Extra water? California wants to put it in the bank
- Like many Western states — or Chicago — California is being pummeled by extremes: either long periods of drought that kills crops and lawns, or intense floods that can wipe out dams, Bloomberg reported.
- But with $7.1 billion in state bonds available for water projects — and $2.7 billion just for storage — managers are looking to “water banking” to smooth out those highs and lows.
- One case study: Sites Reservoir, a dry valley adjacent to a major river, that can fill only in times of extreme flooding. Had it been operational in 2017, the project director said, California farmers would now have another million acre-feet of water — enough to cover Los Angeles waist deep.
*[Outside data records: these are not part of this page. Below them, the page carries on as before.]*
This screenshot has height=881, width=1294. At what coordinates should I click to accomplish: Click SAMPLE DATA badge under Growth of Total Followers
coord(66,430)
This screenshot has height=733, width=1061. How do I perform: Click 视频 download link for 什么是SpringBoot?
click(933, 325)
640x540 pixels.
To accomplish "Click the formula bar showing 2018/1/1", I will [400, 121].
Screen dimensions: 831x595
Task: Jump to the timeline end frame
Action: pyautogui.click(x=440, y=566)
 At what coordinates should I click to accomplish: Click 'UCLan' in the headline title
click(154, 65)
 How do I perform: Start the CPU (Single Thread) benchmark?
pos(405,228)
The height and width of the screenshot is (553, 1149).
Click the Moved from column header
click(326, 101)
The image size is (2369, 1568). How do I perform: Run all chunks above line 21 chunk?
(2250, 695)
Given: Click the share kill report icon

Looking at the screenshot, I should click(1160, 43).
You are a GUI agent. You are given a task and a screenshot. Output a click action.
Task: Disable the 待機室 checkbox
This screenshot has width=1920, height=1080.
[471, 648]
Once the lifeblood of the desert, Gila River faces an uncertain future
- While Arizona’s Gila River once gushed through the Sonoran Desert, the waterway is now the nation’s most endangered river, Jim Robbins reported for Yale E360.
- As the climate continues to warm, scientists predict that by 2050, snow will no longer fall in the New Mexican mountain ranges that form the Gila’s headwaters, according to Robbins.
- And without water, a lucrative agricultural sector will falter, Robbins observed. “Desert rivers, of course, make life in the desert possible for people, too.”
- The Gila River Indian Community, for which the Gila River is a historic lifeblood, is trying to cope with this changing reality — by launching an innovative underground water storage project, as Sharon reported for Ensia in May.